本文 ▸
--------------------------------------------------

「理屈込みで面白い」ということ

「理屈抜きで(に)面白い」という言い回しがある。たいていは褒め言葉として使われる。逆に考えれば「理屈込み」だと面白くないということなのだろう。
しかし、世の中には「理屈込みで面白い」ということもある。たとえば、これ。

天城一の密室犯罪学教程

天城一の密室犯罪学教程

『密室犯罪学教程』は小説10篇からなる「実践編」と密室の構成方法を解説した「理論編」がセットになっている*1。で、その「実践編」を読んでみると、何というか、小説としての妙味が乏しいというか、その、平たく言えばつまらない。ミステリは特殊な技巧小説なので、通常の小説で面白さを演出するために用いられるドラマティックな、あるいはロマンティックな要素をそぎ落とすことはよくあるのだけど、『密室犯罪学教程』の諸作はそういった諸作だけでなく、謎が生み出すサスペンスやそれを解きほぐす論理の妙などもすっぽり抜け落ちて、サンマの吸い物のような有様となっているのだ。

--------------------------------------------------

画面グラウンディング用データセットの項目 ▸
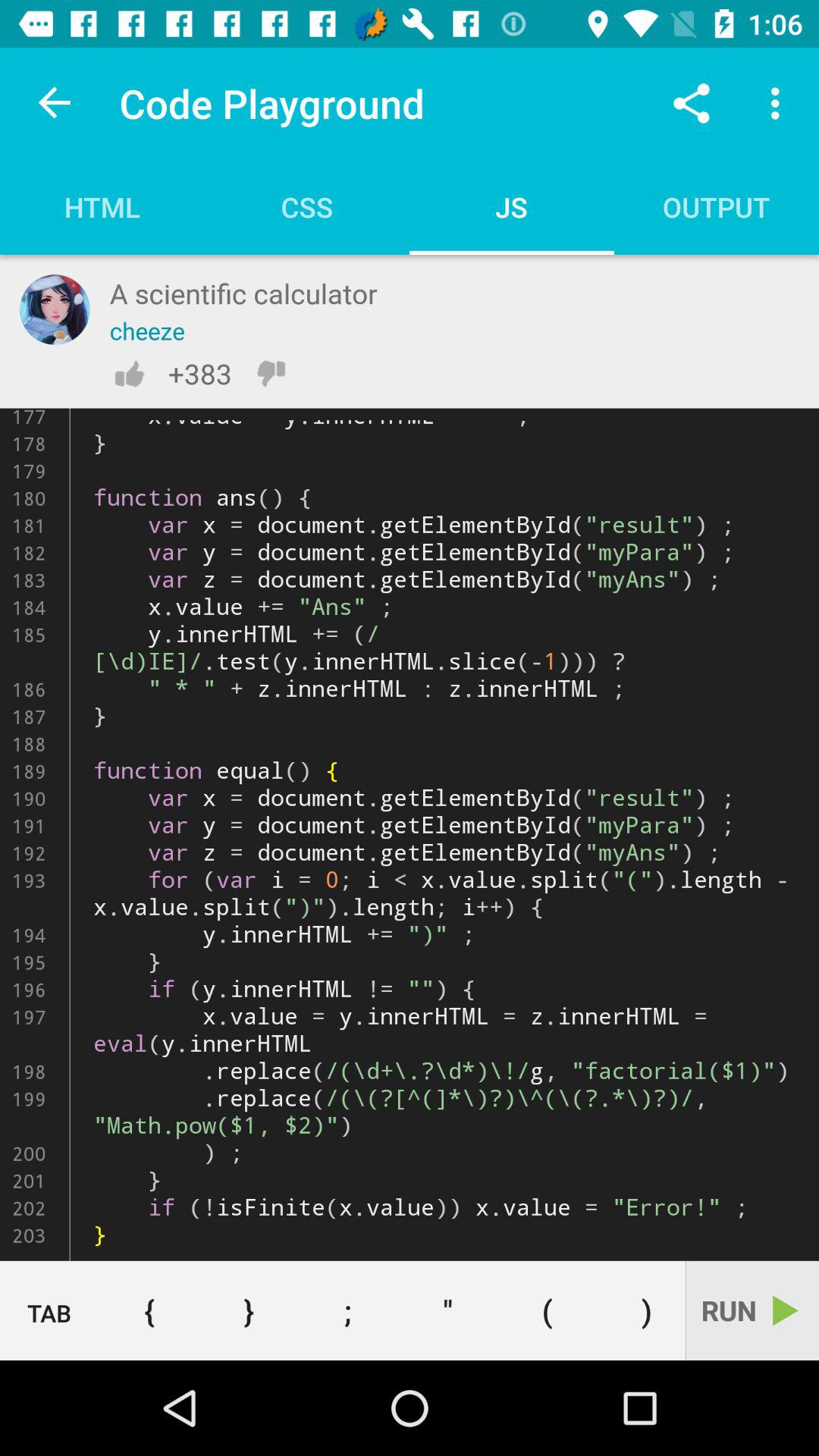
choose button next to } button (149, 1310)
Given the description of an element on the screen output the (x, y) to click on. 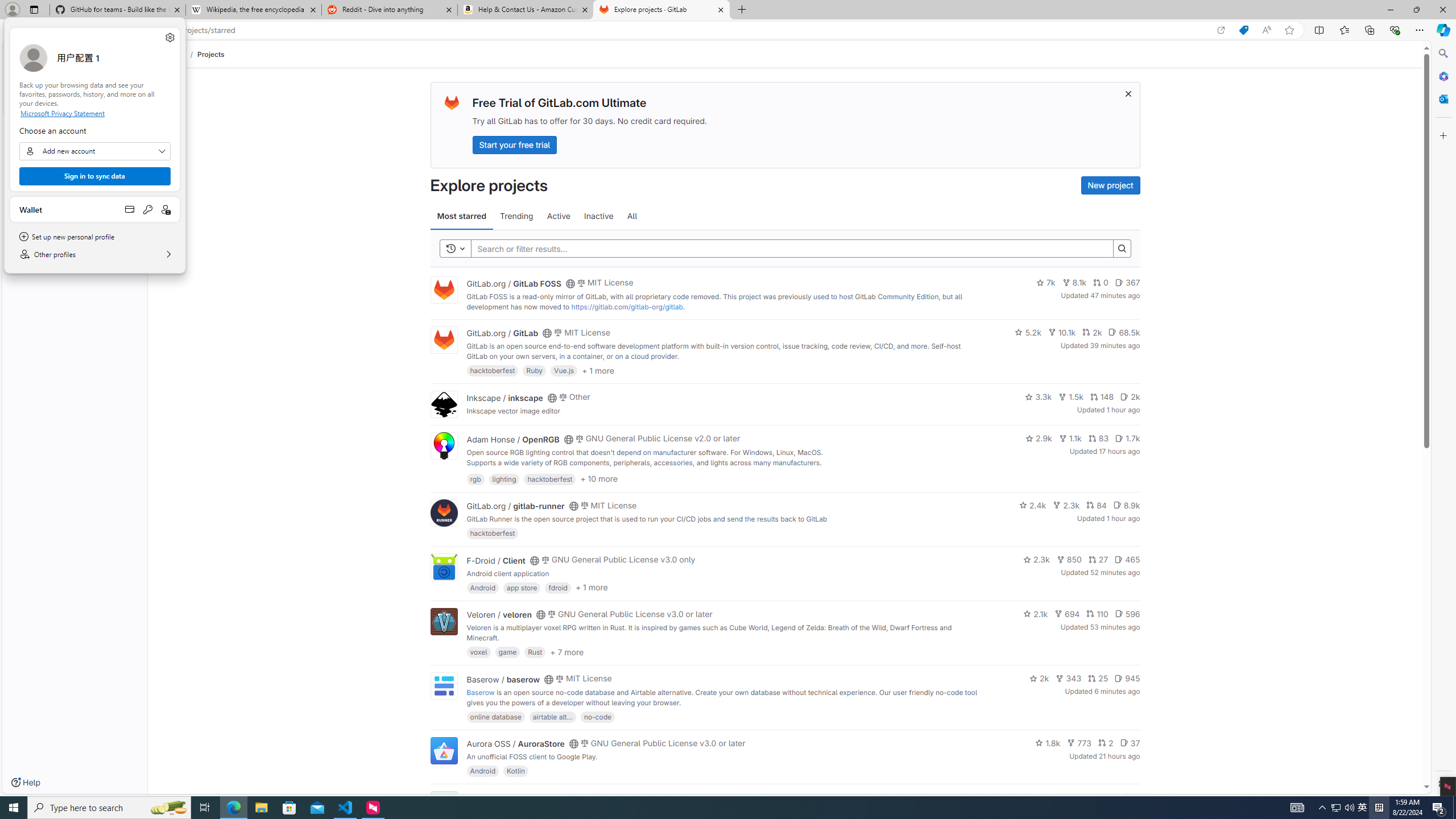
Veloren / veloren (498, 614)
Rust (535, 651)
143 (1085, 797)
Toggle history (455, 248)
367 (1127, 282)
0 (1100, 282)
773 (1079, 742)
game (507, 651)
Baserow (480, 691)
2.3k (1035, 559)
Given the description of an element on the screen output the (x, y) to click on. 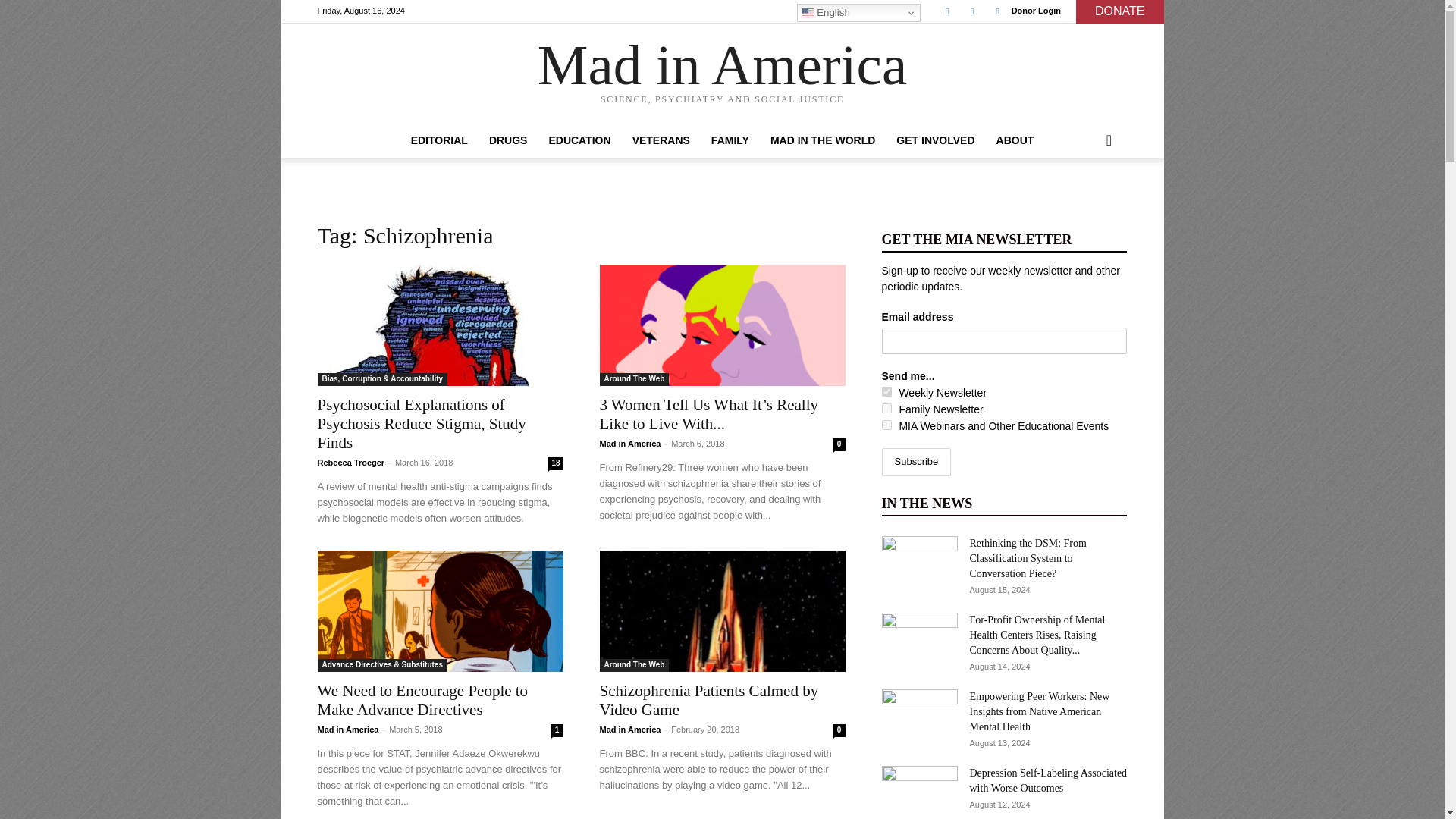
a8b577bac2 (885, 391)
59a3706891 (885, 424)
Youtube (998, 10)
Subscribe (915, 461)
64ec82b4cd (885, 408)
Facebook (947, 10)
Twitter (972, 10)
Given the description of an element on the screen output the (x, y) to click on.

--------------------------------------------------

課題 A ▸ 本文によると、『密室犯罪学教程』の「実践編」は何篇の小説で構成されていますか。
課題 B ▸ 本文中の「たいていは褒め言葉として使われる。」という一文を英語に訳してください。

正答 A ▸ 10篇です。

正答 B ▸ It is usually used as a compliment.